Aim of the exercise: In the text about the weather day at Cambridge Bay, who gave the team a tour of the CHARS facility?

Text segment:

A welcome break - no flying today

Day 11. A weather day at Cambridge Bay (CB). Today was a welcome down day and an opportunity to catch up with a few things. It also provided an opportunity to chat with the team working on the IVORI project and on the MOACC project. We were also given a fascinating tour of the CHARS facility by Dr. David Hik, the President and CEO of the CHARS facility.

First up, the CHARS building is an impressive federally funded building, about 10 years in the planning and making and a central part of Polar Knowledge Canada. It is a core part of Canada's Arctic research capacity and is home for scientists and researchers for short or longer periods of time. It has a staff complement located in CB but also in other parts of northern communities who help and assist in its operations. 

The building itself is a LEED Silver designated building, no mean feat given the remoteness of the site. It facilitates research by providing infrastructure and logistical support for funded projects but it is also a hub of innovation for building design research and sustainable operations in northern communities. CHARS actively draws in novel thinking on sustainable cold environment building design and infrastructure. It also  works with local communities in community and research activities as well as training and educational programs. 

Spectacular indigenous artwork throughout the building
 
Entrance to main CHARS atrium

Main atrium

Building designed by and for people - LEED Silver status

The indigenous artwork in the main areas is fantastic

Science labs - large engineering projects
Well-stocked wet and dry labs

The gantry here can support all kinds of large objects such as animal carcasses (e.g. blue whale) for forensic analysis

Many lab spaces and communal commons for education and research discussions

Workshops and storage and more labs in the second building

One of the great snow projects that is ongoing this winter at CHARS is the IVORI project, the brainchild of Dr. Marie Dumont. The purpose is to "...build a microstructure-based model, with a novel physics core, unifying the evolution of snow and firn..". This is very ambitious and requires a significant number of very detailed measurements of snow in different environments. Having worked on alpine snow, the team are working on tundra snow - quite different. In essence, the team extract structurally intact snow samples from the field, and place them under a CT scanner (x-ray computed tomography scanner, similar to one used in a hospital). This allows the team to observe the 3D structure of a snowpack in detail. For most people, snow is visualized as a six-sided snow dendrite (snowflake). But for us snow scientists, it is way more than that because snow changes during the season in response to water vapour fluxes through the pack that alter the morphological structure of the snow grains from dendrites, to rounded snow to cup-shaped hexagonal crystals - and many more in between. But a snowpack is way more than the individual snow grains because under gravity and thermal regimes, they form complex structures that control the microwave response - it is this response that we use to estimate how much water content is stored in a snow pack. But we need the models to help, and they need to be improved. So for this campaign we have high resolution measurements on the ground, like the ones collected by IVORI, and we have airborne microwave measurements from our radars in the Polar 5. Dan Kramer from U. Sherbrooke has been brilliant in measuring snow microstructure within snowpits excavated in the field, and was instrumental in installing our corner reflector in the field for the radar calibration.  As a results of all this, and as mentioned in another post, the data sets that we are collecting are highly innovative, unique, and connect really well with researchers across the Arctic interested in snow and ice science. And we are not yet half way through our contribution to the campaign.

Information given:
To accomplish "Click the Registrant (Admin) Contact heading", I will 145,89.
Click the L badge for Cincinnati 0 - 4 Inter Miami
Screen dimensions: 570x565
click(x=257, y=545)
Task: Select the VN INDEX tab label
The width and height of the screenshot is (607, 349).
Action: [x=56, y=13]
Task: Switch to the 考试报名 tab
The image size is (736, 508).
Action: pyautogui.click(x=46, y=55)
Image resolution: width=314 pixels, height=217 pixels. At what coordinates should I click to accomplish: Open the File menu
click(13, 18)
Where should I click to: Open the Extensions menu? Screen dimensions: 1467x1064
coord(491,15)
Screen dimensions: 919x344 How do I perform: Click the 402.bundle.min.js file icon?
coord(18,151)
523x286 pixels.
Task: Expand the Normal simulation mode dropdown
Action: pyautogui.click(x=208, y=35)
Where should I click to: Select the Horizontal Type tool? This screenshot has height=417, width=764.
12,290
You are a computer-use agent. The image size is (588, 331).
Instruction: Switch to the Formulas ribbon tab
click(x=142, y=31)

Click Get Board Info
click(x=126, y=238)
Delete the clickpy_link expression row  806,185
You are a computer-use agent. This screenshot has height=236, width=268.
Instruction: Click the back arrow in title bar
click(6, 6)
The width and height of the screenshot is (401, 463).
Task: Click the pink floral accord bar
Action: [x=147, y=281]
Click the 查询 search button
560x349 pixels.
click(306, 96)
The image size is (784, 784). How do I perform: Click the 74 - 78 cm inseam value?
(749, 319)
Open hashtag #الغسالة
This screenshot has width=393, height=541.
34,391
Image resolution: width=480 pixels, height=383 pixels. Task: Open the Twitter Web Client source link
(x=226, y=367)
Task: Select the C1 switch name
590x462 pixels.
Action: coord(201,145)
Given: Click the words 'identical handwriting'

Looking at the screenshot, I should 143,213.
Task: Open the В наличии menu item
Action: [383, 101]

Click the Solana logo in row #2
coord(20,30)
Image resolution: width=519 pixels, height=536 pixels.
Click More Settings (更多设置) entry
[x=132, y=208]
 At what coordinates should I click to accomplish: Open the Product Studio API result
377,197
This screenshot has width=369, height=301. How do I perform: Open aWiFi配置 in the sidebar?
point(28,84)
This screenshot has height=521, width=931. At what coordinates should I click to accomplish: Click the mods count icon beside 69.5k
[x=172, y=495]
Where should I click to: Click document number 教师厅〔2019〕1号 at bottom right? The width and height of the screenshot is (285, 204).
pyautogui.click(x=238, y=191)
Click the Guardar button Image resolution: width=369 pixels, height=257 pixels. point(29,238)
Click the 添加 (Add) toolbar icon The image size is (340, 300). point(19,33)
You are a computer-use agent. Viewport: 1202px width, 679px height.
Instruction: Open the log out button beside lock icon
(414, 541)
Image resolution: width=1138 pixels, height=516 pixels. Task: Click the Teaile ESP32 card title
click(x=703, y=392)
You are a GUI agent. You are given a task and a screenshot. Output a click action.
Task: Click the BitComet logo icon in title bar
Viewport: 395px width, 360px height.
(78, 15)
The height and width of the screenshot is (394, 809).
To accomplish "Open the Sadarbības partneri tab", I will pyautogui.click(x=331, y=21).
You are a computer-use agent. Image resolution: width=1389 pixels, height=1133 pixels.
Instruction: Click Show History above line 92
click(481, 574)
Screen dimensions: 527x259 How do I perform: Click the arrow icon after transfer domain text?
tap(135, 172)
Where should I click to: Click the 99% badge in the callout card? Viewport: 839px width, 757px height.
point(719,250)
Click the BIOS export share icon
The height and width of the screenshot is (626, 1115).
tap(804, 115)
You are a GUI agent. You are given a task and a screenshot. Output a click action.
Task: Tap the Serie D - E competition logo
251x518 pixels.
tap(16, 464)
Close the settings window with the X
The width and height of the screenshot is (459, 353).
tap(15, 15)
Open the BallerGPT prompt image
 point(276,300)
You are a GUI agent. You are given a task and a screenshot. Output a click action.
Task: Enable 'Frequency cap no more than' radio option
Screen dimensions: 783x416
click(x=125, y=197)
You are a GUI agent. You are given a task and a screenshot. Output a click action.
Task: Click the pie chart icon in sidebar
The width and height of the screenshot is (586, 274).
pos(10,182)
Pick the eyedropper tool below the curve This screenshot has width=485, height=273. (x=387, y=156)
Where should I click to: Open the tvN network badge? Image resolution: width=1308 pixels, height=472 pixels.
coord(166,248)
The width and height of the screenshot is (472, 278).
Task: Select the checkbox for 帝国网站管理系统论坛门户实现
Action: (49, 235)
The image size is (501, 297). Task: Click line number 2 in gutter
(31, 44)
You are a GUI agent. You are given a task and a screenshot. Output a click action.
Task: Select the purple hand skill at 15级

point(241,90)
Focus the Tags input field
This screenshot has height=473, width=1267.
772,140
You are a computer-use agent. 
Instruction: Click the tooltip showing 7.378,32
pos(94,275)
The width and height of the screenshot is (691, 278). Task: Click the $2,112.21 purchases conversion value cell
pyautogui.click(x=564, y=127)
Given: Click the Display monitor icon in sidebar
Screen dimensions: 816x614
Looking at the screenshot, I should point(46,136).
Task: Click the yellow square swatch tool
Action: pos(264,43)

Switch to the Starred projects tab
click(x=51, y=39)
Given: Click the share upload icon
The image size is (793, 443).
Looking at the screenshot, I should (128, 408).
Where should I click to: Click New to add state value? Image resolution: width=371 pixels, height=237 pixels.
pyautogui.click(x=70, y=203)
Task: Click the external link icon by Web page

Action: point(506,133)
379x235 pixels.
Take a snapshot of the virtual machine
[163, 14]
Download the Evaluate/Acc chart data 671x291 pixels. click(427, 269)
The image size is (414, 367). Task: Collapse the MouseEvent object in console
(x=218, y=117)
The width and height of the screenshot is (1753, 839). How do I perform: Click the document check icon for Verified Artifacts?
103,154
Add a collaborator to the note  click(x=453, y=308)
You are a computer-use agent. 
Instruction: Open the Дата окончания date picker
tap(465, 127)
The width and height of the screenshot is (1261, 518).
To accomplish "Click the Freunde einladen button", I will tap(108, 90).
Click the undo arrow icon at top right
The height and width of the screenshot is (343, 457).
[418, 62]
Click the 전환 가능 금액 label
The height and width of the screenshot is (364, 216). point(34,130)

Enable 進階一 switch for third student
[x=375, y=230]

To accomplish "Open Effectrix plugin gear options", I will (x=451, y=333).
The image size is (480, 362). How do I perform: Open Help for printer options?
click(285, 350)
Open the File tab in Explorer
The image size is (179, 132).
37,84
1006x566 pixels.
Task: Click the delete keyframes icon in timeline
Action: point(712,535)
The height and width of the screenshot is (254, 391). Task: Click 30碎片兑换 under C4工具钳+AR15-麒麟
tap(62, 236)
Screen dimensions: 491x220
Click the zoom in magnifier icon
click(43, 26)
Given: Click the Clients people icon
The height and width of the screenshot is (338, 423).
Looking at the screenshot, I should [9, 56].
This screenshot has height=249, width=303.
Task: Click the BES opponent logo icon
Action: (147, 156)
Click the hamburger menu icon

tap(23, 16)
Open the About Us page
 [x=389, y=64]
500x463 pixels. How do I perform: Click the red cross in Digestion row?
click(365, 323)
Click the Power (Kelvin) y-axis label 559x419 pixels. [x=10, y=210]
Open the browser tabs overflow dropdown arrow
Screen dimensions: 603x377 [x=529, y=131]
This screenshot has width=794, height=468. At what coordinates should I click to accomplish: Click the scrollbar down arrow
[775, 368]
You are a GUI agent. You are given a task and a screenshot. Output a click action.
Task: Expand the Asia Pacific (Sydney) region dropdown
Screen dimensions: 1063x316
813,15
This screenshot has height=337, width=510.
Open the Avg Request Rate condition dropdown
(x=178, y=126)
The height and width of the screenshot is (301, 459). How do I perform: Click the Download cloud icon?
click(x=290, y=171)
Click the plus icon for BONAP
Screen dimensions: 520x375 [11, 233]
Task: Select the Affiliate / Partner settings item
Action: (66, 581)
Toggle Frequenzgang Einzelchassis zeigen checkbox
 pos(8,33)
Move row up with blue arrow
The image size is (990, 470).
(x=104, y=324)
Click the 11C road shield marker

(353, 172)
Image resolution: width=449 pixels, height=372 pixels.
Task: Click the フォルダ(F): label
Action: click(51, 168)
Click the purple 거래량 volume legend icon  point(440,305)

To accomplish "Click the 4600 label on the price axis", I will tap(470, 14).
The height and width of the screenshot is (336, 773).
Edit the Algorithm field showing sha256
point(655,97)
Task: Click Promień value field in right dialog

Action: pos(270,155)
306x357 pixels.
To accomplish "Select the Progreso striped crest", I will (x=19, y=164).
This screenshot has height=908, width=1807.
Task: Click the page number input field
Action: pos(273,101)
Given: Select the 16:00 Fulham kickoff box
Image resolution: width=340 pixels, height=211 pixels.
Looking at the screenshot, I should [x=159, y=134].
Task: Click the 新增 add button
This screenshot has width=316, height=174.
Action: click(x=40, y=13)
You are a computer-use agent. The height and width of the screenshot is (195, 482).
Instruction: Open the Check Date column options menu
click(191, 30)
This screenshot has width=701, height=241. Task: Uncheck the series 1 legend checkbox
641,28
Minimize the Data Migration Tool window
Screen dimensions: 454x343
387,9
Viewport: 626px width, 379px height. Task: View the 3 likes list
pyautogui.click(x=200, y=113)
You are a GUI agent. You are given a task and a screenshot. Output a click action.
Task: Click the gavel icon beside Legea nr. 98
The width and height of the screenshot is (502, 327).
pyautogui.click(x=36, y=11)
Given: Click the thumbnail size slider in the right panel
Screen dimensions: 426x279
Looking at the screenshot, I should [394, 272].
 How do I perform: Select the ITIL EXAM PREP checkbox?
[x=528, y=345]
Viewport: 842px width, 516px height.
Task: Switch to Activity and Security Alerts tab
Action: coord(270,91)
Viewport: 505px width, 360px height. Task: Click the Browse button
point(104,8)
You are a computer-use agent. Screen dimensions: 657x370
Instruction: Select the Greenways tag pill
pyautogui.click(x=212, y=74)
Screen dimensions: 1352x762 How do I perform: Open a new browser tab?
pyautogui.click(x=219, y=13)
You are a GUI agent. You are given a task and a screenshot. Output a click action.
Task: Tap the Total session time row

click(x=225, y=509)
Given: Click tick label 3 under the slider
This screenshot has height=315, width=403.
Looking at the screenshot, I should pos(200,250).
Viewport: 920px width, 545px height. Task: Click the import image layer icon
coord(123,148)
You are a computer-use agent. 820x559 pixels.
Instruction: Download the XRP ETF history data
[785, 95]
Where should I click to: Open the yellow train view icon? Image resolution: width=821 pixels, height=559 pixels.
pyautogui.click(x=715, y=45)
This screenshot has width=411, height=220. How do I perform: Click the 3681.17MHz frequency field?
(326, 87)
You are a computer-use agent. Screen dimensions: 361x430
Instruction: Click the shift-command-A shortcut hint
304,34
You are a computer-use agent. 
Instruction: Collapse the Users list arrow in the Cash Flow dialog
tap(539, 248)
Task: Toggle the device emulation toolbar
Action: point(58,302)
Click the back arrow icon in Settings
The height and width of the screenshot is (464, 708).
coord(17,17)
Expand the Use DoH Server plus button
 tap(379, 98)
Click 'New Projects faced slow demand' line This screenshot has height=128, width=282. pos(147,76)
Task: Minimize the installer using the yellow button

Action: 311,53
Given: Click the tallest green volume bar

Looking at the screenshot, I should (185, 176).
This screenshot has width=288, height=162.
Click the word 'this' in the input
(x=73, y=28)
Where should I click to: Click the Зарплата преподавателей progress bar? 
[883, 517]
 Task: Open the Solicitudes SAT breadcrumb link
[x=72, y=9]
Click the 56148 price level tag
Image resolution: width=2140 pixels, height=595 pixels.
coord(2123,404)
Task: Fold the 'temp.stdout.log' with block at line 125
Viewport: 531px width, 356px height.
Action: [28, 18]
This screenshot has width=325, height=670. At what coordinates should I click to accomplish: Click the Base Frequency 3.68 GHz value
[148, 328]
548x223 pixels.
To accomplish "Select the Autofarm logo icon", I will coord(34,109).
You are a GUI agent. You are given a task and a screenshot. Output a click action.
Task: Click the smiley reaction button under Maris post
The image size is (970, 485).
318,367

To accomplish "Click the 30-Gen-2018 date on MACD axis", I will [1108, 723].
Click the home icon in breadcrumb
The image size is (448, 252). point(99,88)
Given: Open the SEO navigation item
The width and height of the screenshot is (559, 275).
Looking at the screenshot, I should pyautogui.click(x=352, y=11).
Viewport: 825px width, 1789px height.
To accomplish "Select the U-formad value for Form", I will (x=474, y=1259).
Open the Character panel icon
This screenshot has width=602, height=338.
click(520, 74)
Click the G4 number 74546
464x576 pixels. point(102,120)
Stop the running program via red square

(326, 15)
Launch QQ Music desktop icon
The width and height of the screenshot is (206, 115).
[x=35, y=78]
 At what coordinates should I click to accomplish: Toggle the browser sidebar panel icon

Solution to this problem: Dr. David Hik, the President and CEO of the CHARS facility, gave the tour.